16 avril 2007 — Wolfowitz a donc l’intention de se battre. L’habituelle transmutation du virtualisme est en train de se faire. Ce qui était au départ un scandale assez commun prend l’allure d’une bataille politique fondamentale.

Hier, le Financial Times signalait effectivement que les pays européens avaient pris la tête d’une offensive destinée à obtenir le départ du directeur de la Banque mondiale. Les arguments ont évolué et l’on se trouve désormais sur un terrain politique, avec une opposition entre les Européens et Wolfowitz, lequel est soutenu par l’administration GW Bush et certains pays.

«European leaders took the lead on Saturday in voicing public criticism of Paul Wolfowitz, the embattled World Bank president, as a divided international community wrestled with whether to press for the Bank chief’s resignation.

»Mr Wolfowitz himself, meanwhile, lobbied world finance and development ministers gathered in Washington to stay in the job, chalking up expressions of support from several African leaders and positive remarks from Japan.»

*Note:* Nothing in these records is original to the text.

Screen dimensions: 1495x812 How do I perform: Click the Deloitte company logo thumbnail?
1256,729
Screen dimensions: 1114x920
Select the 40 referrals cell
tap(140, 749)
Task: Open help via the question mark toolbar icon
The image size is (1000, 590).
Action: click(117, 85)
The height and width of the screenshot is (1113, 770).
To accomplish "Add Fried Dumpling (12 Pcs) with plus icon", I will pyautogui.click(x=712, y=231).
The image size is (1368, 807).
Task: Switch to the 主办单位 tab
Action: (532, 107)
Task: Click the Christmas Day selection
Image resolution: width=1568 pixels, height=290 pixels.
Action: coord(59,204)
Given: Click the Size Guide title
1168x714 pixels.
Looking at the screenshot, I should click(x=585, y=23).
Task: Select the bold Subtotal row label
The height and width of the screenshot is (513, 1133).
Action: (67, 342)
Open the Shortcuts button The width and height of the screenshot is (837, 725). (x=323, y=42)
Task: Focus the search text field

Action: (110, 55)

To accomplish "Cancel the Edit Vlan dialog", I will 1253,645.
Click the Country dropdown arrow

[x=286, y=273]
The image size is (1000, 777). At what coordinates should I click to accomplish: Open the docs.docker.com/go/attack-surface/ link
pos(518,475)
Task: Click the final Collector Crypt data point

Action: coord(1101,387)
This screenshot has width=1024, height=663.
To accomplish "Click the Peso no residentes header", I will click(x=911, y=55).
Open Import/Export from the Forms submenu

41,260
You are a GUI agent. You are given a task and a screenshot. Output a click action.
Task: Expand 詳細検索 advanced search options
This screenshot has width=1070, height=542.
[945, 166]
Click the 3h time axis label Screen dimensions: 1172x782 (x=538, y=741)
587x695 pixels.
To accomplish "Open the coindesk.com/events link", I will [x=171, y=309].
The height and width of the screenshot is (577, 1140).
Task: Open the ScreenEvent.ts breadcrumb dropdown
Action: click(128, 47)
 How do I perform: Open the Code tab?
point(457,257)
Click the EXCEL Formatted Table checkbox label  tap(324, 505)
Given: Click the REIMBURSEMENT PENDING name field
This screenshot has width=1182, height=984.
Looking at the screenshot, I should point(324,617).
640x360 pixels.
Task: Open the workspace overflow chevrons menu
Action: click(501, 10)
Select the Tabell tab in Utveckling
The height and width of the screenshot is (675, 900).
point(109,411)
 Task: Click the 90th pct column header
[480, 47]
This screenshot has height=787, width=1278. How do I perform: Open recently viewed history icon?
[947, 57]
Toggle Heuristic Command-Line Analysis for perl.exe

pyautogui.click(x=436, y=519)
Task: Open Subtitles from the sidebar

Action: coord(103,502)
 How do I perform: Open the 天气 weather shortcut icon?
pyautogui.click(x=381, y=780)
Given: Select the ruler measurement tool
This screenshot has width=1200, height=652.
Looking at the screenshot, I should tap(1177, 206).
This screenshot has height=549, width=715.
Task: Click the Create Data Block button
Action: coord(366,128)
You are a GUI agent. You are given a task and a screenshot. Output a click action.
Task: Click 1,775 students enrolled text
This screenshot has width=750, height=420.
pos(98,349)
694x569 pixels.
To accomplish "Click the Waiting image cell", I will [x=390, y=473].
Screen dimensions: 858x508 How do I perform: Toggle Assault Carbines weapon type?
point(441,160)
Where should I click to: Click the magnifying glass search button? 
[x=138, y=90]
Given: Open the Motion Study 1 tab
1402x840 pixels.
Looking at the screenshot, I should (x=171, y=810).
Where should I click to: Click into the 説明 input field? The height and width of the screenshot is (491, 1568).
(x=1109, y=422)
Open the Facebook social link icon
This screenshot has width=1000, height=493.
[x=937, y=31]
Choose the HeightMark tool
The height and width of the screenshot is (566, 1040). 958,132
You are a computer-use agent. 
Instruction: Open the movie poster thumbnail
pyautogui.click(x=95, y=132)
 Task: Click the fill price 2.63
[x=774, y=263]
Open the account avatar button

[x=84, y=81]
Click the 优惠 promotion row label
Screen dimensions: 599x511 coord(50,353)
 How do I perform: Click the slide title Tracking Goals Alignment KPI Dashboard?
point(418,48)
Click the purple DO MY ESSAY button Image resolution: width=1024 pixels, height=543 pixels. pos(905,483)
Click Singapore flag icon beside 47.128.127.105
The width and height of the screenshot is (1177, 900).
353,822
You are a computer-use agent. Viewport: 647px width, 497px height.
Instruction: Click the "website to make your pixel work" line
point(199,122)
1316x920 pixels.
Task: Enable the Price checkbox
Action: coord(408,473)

• Un intéressant article (ce matin) sur l’évolution de cette affaire est celui de Larry Elliott, qui dirige les affaires économiques au Guardian. Elliott décrit de cette façon, à la fois caricaturale, sommaire et sans doute très juste, l’évolution de la position du directeur de la Banque mondiale face aux pressions exercées pour son départ. On retrouve assez curieusement les ingrédients de l’affrontement de la guerre contre l’Irak : «Wolfowitz, a man not short of self-confidence, believes that he has done nothing wrong and is not the sort to give up without a fight. By the weekend, he and his advisers had managed to turn the issue into a trial of strength between the European cheese-eating surrender monkeys determined to prevent him from sticking it to a bunch of kleptocratic African dictators and the Bush administration.»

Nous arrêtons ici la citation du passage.